======== SOURCE MATERIAL

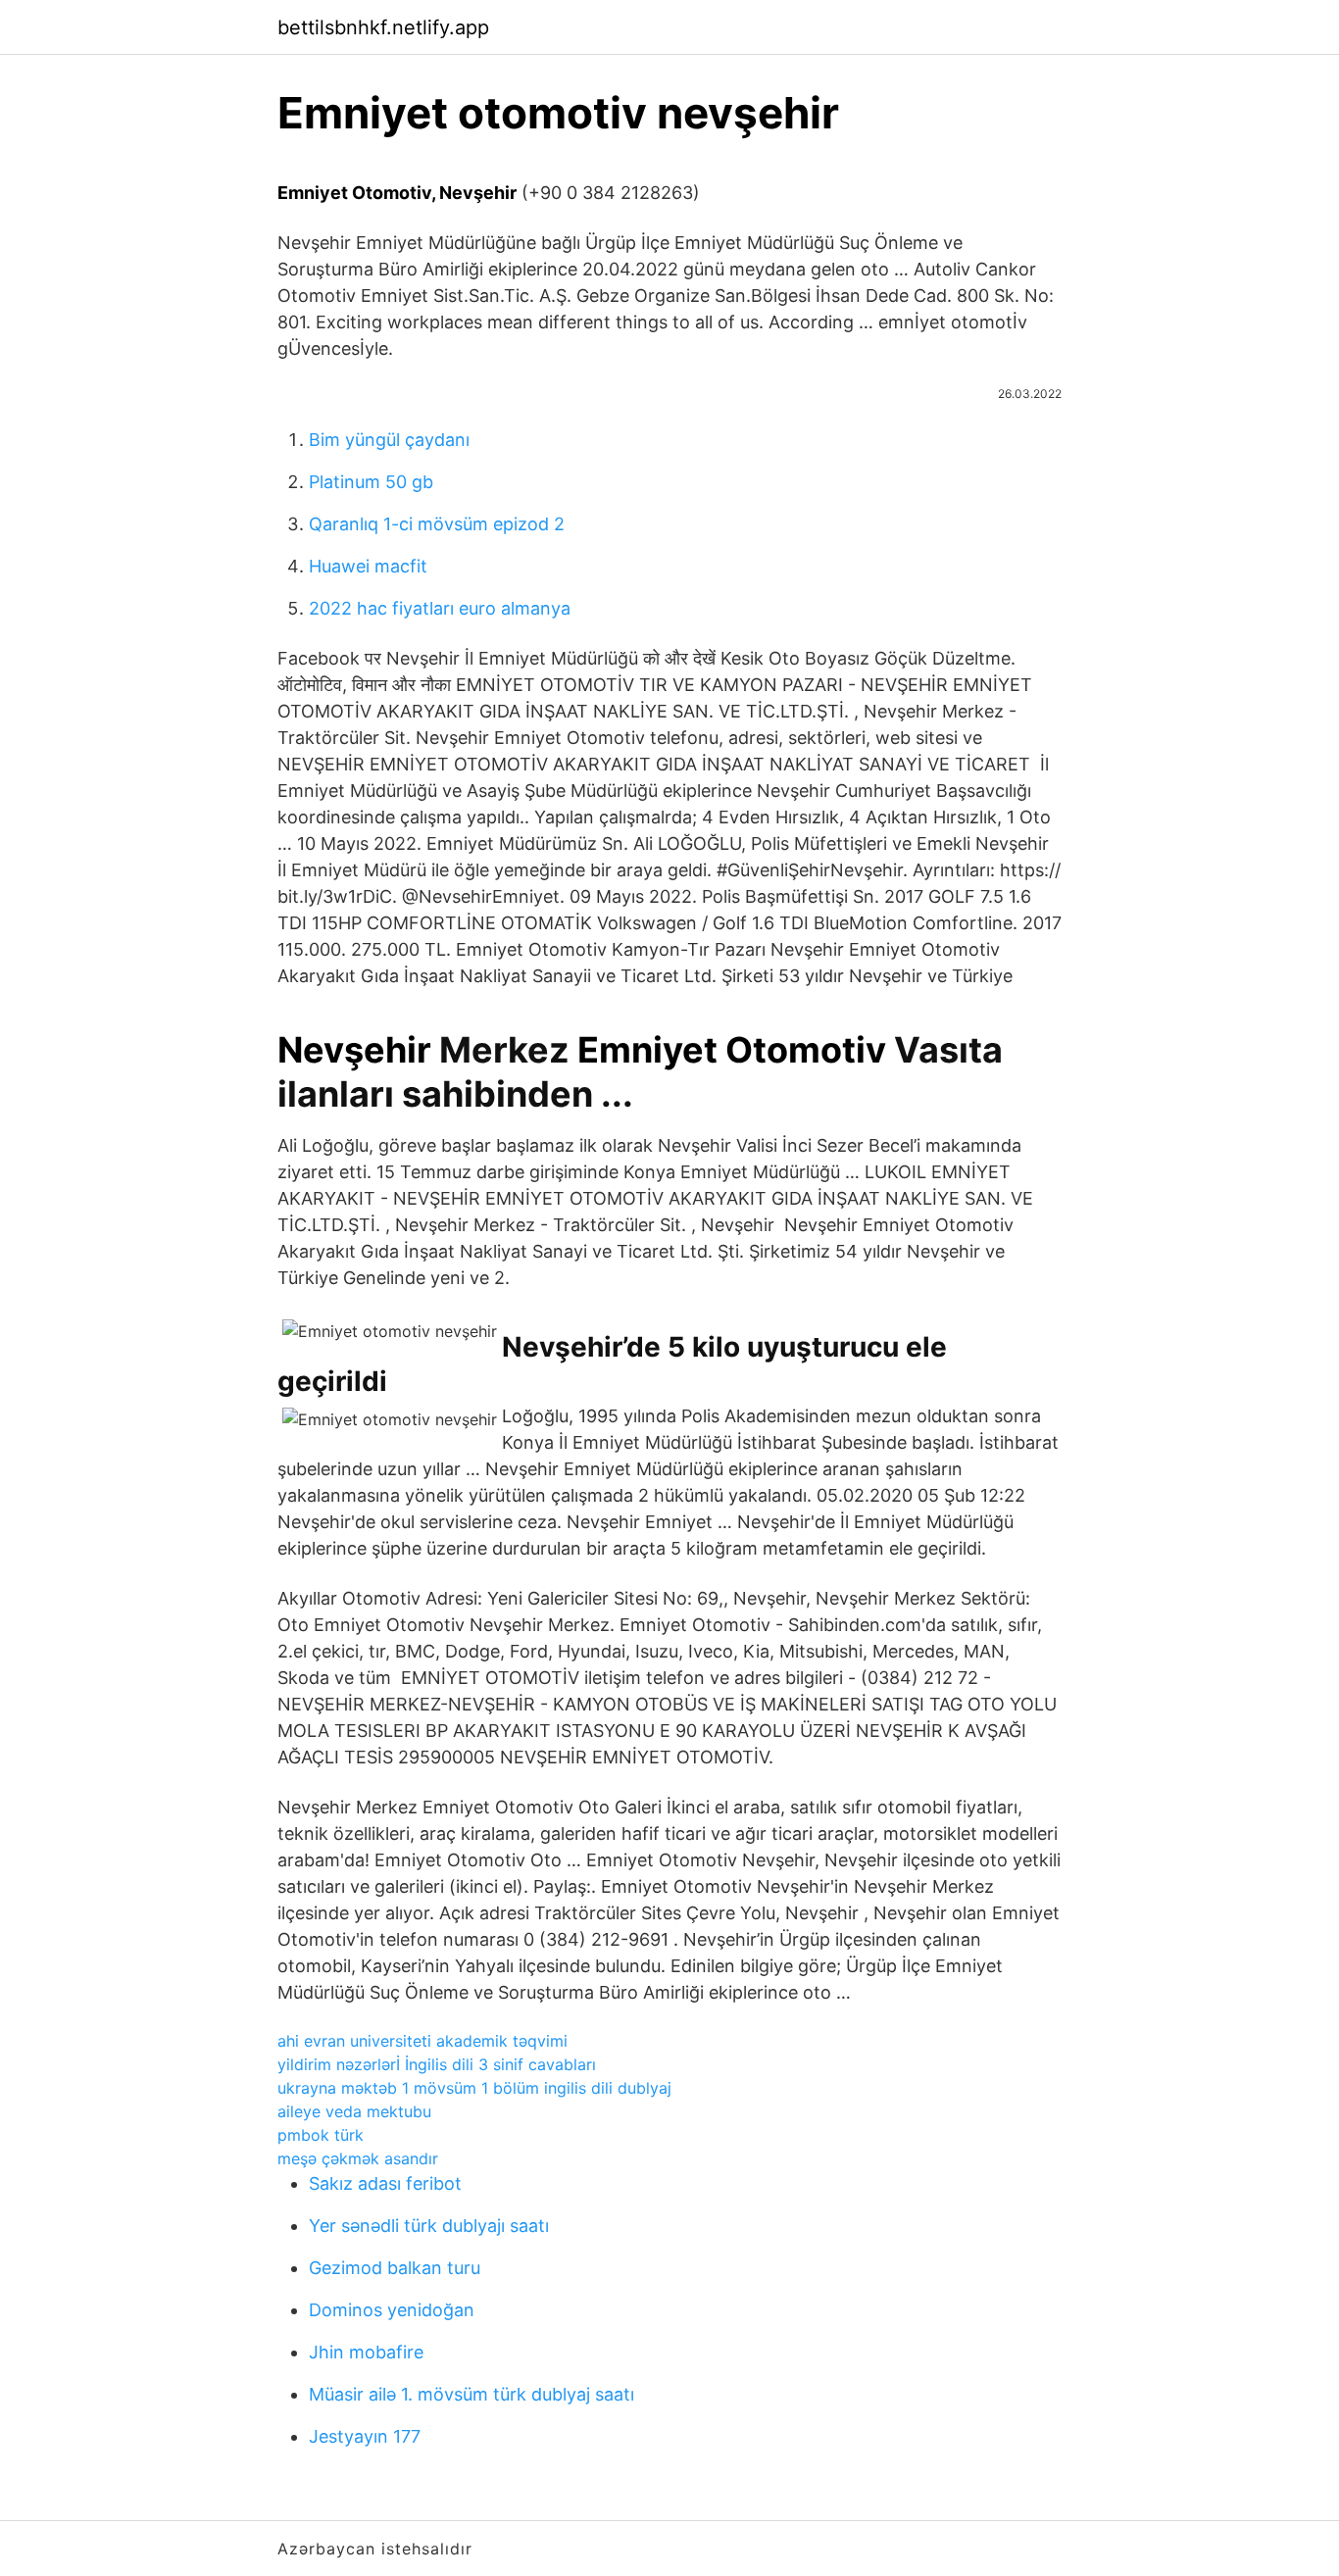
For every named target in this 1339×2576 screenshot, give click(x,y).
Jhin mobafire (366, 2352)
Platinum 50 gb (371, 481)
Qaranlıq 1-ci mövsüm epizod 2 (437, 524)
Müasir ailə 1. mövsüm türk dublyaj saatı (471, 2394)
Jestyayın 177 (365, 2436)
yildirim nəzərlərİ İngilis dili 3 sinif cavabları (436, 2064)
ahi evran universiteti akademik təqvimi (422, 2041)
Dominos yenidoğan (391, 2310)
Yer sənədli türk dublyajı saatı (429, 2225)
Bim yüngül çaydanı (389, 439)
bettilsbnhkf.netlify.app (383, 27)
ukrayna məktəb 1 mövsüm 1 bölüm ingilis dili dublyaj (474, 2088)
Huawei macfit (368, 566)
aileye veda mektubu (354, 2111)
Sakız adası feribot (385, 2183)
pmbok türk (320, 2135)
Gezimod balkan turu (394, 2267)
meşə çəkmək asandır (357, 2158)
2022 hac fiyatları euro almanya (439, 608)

================

** WORK TO COMPLETE **
Skipping the pictures, transcribe each line above exactly as it appears.

** TASK SOLUTION **
For every named target in this 1339×2576 screenshot, give click(x,y).
Jhin mobafire (366, 2352)
Platinum 50 gb (371, 481)
Qaranlıq 1-ci mövsüm epizod 2 (437, 524)
Müasir ailə 1. mövsüm türk dublyaj saatı (471, 2394)
Jestyayın 177 (365, 2436)
yildirim nəzərlərİ İngilis dili 3 sinif cavabları (436, 2064)
ahi evran universiteti akademik təqvimi (422, 2041)
Dominos yenidoğan (391, 2310)
Yer sənədli türk dublyajı saatı (429, 2225)
Bim yüngül çaydanı (389, 439)
bettilsbnhkf.netlify.app (383, 27)
ukrayna məktəb 1 mövsüm 1 bölüm ingilis dili dublyaj (474, 2088)
Huawei macfit (368, 566)
aileye veda mektubu (354, 2111)
Sakız adası feribot (385, 2183)
pmbok türk (320, 2135)
Gezimod balkan turu (394, 2267)
meşə çəkmək asandır (357, 2158)
2022 hac fiyatları euro almanya (439, 608)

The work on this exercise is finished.